• Set of tasks
• a. In the article on mass incarceration, for how many years has Rich spent one morning each week treating prisoners at Rhode Island's Adult Correctional Institutions?
• b. Please echo a passage from the article on mass incarceration, beginning at the words "Rich, the director" and stopping after "punishments behind bars.".

• Extracted text
------------------------------------------------------------------------
A local doctor calls it the epidemic of mass incarceration: Prisoners with addiction and mental illness who go untreated and are released to the community without links to treatment, and then end up behind bars again.
Dr. Jody Rich, who co-authored of a recent article on the topic in the New England Journal of Medicine, is calling for a new approach to help end the cycle.
For 17 years, Rich has spent one morning each week at Rhode Island's Adult Correctional Institutions, treating prisoners.
"In that population, there's a huge burden of disease -- both addiction, mental illness, HIV, hepatitis C, sexually transmitted diseases and many other undiagnosed conditions," Rich said.
Rich, the director of the Center for Prisoner Health and Human Rights based at The Miriam Hospital, has also seen the prison population explode.
"We, the United States, as a country have 25 percent of the world's prisoners. We have 5 percent of the world's population," Rich said.
The explosion has come since the war on drugs was waged in the 1980s. He said the war targeted users and imposed severe punishments behind bars.
"On the one hand, you could look at the rate of incarceration as a condemnation of our community treatments for both mental illness and addiction. If we had better treatment, we wouldn't be locking up so many people," Rich said.
Rich said more than half of all inmates have a history of substance abuse and dependence or mental illness, yet they're often released into the community without health insurance or access to the appropriate medical care and treatment.
His target audience is the medical community.
"As a medical community, we own part of this problem because these are at the baseline, at its very core, medical problems -- the addiction and mental illness," Rich said. "We need to try and search out alternatives to incarceration. We need to engage the public and policy makers in thinking of better ways to address the underlying problems and make our society safer and more humane."
Rich said minority populations are disproportionately affected by this epidemic of mass incarceration.
The Center for Prisoner Health and Human Rights is a collaboration between The Miriam Hospital and Brown University.
------------------------------------------------------------------------
• Record set
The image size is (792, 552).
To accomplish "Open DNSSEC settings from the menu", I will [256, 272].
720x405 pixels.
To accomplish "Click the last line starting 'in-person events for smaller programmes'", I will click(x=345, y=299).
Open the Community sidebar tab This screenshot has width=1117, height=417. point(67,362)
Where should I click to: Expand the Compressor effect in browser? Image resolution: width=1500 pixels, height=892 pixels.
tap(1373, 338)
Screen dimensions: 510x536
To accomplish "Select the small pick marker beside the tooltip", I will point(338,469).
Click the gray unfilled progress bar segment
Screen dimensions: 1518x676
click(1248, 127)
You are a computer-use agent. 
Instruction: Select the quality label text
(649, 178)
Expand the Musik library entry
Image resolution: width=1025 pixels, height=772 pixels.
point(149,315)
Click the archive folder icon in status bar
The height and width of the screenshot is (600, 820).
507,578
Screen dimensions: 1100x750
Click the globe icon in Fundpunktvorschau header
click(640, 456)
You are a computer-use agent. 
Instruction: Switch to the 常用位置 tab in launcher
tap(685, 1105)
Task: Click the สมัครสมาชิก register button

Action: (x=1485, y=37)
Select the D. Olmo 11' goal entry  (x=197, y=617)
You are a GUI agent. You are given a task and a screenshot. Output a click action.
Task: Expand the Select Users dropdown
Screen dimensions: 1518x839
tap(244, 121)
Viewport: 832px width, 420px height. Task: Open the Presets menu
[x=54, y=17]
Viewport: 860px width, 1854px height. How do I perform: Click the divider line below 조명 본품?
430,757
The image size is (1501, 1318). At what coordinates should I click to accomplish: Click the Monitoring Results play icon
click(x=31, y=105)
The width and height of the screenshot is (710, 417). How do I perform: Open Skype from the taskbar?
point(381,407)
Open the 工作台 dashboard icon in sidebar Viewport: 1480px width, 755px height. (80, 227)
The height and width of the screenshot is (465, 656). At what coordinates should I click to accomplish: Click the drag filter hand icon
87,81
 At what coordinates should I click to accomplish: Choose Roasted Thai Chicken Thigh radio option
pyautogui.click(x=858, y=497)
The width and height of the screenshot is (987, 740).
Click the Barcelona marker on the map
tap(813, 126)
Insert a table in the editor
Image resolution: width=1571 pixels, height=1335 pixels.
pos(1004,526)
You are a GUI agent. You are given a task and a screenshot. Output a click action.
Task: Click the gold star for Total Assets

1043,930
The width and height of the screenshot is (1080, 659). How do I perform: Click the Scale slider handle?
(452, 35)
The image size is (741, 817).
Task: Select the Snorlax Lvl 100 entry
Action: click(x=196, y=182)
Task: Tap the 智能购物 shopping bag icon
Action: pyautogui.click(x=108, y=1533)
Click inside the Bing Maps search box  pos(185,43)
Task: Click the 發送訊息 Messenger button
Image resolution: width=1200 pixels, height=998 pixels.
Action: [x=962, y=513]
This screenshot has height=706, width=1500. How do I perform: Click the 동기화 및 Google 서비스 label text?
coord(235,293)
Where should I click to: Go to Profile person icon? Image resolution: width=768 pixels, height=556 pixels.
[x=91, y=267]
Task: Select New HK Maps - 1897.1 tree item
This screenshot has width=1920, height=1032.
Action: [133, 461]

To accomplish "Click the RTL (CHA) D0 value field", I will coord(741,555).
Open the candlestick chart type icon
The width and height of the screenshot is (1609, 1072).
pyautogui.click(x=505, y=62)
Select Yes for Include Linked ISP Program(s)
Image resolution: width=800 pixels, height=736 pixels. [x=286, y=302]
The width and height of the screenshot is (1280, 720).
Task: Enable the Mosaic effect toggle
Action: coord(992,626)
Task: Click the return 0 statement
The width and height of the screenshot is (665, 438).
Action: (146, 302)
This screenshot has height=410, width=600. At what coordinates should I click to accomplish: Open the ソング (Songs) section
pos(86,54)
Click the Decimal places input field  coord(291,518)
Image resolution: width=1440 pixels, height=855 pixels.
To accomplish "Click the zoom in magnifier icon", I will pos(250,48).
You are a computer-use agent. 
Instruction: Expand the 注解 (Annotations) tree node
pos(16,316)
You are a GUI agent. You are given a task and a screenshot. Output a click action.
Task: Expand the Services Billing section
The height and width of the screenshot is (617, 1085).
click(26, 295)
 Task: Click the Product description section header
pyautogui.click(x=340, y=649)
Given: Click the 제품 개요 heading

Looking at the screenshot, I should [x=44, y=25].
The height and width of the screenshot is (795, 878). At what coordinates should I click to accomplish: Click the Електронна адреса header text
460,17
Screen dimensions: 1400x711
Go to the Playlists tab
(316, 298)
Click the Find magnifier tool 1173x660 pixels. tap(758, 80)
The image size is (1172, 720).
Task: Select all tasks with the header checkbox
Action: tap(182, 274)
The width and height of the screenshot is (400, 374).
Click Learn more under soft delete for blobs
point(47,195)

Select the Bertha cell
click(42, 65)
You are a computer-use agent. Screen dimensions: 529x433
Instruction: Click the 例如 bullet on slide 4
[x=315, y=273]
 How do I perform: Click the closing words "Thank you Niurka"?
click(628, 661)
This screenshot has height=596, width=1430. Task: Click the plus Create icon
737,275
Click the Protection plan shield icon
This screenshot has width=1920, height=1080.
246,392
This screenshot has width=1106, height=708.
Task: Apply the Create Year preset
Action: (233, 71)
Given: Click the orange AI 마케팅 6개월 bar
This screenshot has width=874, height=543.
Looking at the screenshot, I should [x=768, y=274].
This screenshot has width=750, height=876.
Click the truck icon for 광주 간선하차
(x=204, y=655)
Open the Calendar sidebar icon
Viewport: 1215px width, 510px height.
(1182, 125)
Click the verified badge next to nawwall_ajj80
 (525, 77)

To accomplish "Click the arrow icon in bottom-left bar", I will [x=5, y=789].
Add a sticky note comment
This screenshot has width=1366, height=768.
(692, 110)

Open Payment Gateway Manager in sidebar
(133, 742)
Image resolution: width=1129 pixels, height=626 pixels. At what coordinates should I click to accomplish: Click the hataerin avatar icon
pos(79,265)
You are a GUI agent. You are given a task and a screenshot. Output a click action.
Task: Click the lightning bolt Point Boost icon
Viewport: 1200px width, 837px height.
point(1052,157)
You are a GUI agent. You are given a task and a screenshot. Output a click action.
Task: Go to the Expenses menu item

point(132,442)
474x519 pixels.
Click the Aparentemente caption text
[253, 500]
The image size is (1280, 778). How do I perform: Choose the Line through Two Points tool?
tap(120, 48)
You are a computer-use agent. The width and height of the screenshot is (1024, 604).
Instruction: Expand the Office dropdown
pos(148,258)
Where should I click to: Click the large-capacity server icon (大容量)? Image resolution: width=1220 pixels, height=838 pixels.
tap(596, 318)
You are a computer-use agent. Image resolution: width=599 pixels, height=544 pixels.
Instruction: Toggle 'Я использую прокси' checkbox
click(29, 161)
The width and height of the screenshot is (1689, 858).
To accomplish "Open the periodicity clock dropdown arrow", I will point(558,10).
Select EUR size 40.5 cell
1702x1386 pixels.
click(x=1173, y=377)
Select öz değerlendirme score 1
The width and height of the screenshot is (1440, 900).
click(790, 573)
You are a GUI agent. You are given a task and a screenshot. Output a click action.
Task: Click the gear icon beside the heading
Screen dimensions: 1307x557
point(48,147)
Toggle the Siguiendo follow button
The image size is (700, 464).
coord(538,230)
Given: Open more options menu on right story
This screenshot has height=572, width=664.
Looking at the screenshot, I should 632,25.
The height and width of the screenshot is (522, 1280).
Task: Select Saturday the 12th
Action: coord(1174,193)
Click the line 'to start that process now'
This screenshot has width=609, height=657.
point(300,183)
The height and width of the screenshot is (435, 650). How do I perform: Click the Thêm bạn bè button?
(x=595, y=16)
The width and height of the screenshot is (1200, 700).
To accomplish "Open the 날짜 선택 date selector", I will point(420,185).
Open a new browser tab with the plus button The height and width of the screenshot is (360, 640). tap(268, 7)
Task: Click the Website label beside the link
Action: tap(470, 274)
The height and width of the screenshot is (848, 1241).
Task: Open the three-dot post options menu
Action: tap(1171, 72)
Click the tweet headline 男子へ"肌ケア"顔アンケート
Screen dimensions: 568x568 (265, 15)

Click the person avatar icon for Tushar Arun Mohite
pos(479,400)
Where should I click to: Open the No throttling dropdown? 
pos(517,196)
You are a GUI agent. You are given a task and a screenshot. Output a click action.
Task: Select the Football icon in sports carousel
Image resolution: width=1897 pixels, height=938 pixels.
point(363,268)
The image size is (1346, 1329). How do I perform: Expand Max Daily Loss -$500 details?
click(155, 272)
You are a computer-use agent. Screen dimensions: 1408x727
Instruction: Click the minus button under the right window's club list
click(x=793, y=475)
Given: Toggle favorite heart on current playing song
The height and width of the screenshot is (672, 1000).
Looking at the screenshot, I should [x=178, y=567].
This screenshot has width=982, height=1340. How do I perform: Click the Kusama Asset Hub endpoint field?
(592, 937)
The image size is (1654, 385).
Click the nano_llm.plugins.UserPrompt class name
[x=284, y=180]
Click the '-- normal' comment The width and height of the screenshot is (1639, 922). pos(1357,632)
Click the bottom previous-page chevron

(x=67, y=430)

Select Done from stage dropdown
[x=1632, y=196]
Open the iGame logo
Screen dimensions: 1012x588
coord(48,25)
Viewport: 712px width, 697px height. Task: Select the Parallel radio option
------------------------------------------------------------------------
• Task results
• a. 17 years.

• b.
Rich, the director of the Center for Prisoner Health and Human Rights based at The Miriam Hospital, has also seen the prison population explode.
"We, the United States, as a country have 25 percent of the world's prisoners. We have 5 percent of the world's population," Rich said.
The explosion has come since the war on drugs was waged in the 1980s. He said the war targeted users and imposed severe punishments behind bars.